Kroger’s CFO, Michael Schlotman reports that the traditional supermarket industry is “doing just fine” at yesterday’s investor conference in Orlando, FL. I hope he is right. Mr. Schlotman cites the viability of Wegmans, Hyvee, WinCo, HEB and of course, Kroger as sterling examples of successful traditional supermarkets. It is very difficult to argue with his logic or examples.
If we look deeper at his example retailers, they all share some very important business practices. They are aggressive in capital investment, they have invested in human resources, they price competitively, they are deeply involved in local marketing, and consequently, they have all found a profitable niche in their respective marketplaces through innovation and differentiation.
One last comment about this elite group of retailers. They all have taken the “long view” in terms of financial investments. Not everything they do has to “ROI” immediately. In fact, Kroger has taken “heat” from Wall Street for many of their investments in fuel programs and customer database marketing over the past few years. Both of which are cited today as key elements of their on-going success.

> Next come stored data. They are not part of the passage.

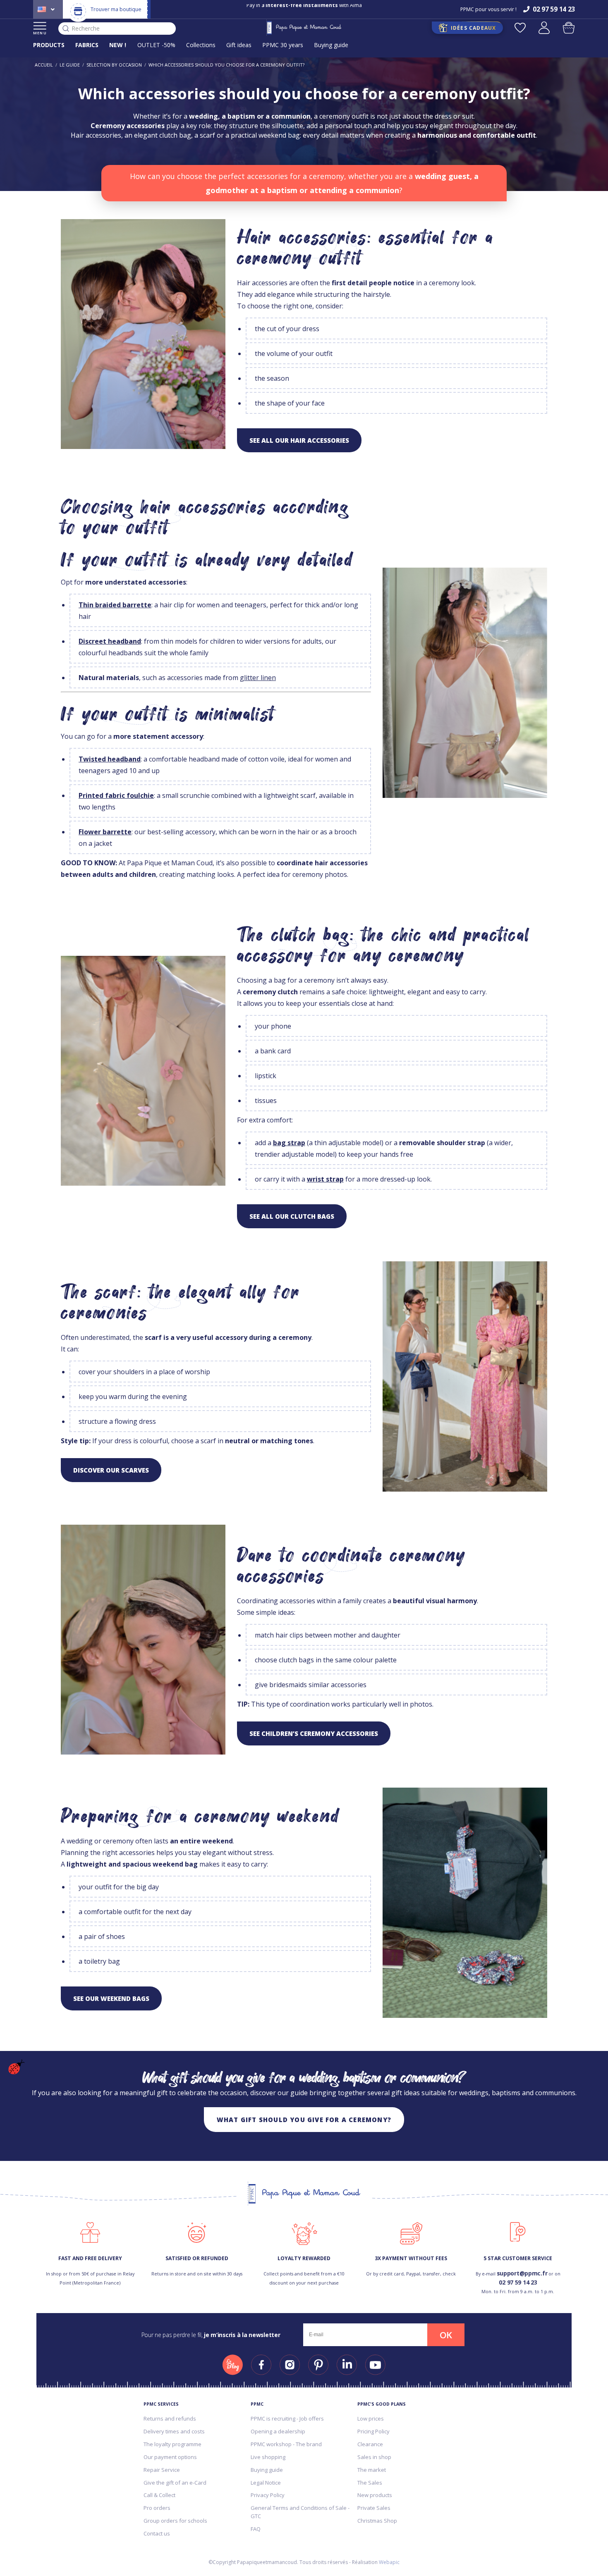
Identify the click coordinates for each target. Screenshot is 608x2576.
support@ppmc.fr (522, 2273)
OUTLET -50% (156, 45)
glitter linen (258, 677)
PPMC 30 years (282, 45)
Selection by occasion (114, 65)
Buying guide (331, 45)
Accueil (44, 65)
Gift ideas (238, 45)
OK (446, 2335)
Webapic (389, 2562)
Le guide (70, 65)
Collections (200, 45)
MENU (40, 33)
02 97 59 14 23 (518, 2282)
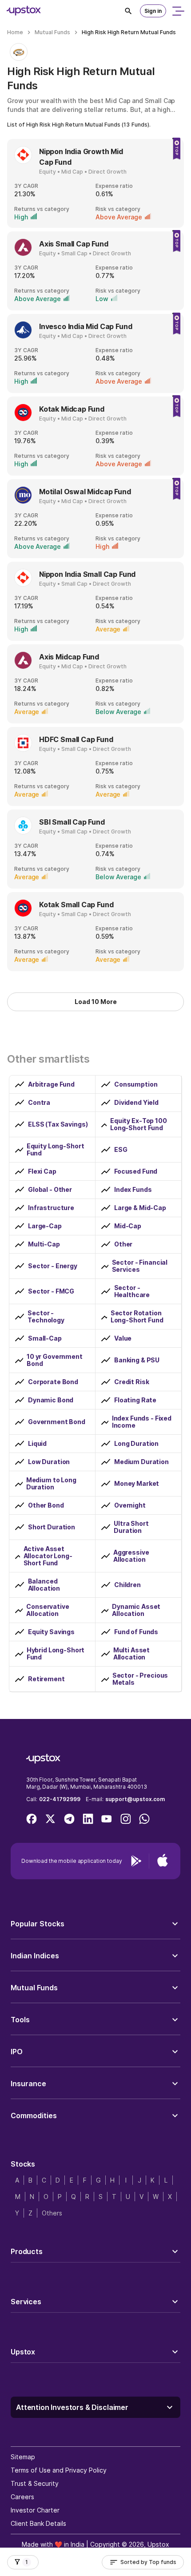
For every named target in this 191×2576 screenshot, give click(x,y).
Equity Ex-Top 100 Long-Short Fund (138, 1124)
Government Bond (56, 1421)
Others (52, 2213)
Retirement (46, 1679)
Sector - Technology (46, 1317)
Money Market (136, 1483)
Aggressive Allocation (131, 1556)
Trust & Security (35, 2483)
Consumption (135, 1084)
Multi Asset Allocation (131, 1654)
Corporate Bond (53, 1381)
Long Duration (136, 1443)
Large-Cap (45, 1226)
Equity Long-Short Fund (55, 1150)
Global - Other (50, 1189)
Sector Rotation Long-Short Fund (137, 1317)
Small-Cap (45, 1338)
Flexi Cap (42, 1171)
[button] (95, 1924)
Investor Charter (35, 2510)
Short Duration (51, 1527)
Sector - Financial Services (139, 1266)
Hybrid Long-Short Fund (56, 1654)
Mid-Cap (127, 1226)
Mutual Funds (52, 32)
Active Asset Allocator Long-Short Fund (48, 1556)
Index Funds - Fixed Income (141, 1422)
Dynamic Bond (50, 1400)
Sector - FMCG (51, 1291)
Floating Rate (135, 1400)
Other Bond (46, 1505)
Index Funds (132, 1189)
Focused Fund (135, 1171)
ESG (120, 1149)
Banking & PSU (136, 1360)
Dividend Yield (136, 1102)
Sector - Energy (52, 1266)
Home (15, 32)
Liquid (37, 1443)
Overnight (130, 1505)
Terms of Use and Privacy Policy (59, 2470)
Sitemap (23, 2457)
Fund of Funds (136, 1631)
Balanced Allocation (44, 1585)
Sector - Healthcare (132, 1291)
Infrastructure (51, 1207)
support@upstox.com (135, 1799)
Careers (22, 2497)
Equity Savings (51, 1631)
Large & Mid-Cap (140, 1207)
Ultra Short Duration (131, 1527)
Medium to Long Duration (51, 1484)
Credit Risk (131, 1381)
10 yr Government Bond (55, 1360)
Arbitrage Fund (51, 1084)
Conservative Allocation (47, 1610)
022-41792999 (59, 1799)
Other (123, 1244)
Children (127, 1584)
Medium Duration (141, 1461)
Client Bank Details (38, 2523)
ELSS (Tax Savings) (58, 1124)
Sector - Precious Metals (140, 1679)
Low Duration (49, 1461)
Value (122, 1338)
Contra (39, 1102)
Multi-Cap (44, 1244)
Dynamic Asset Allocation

I am still not convinced the traditional supermarkets as a group, are “doing just fine. Certainly those that take the long view and have a clear vision of what it takes to compete are positioned very well to continue to prosper. However, dozens of other traditional chains continue to struggle, close stores, freeze wages, cut staff and continually retrench. These chains would benefit from at least attempting to replicate the investments and practices of the successful few. Easier said than done!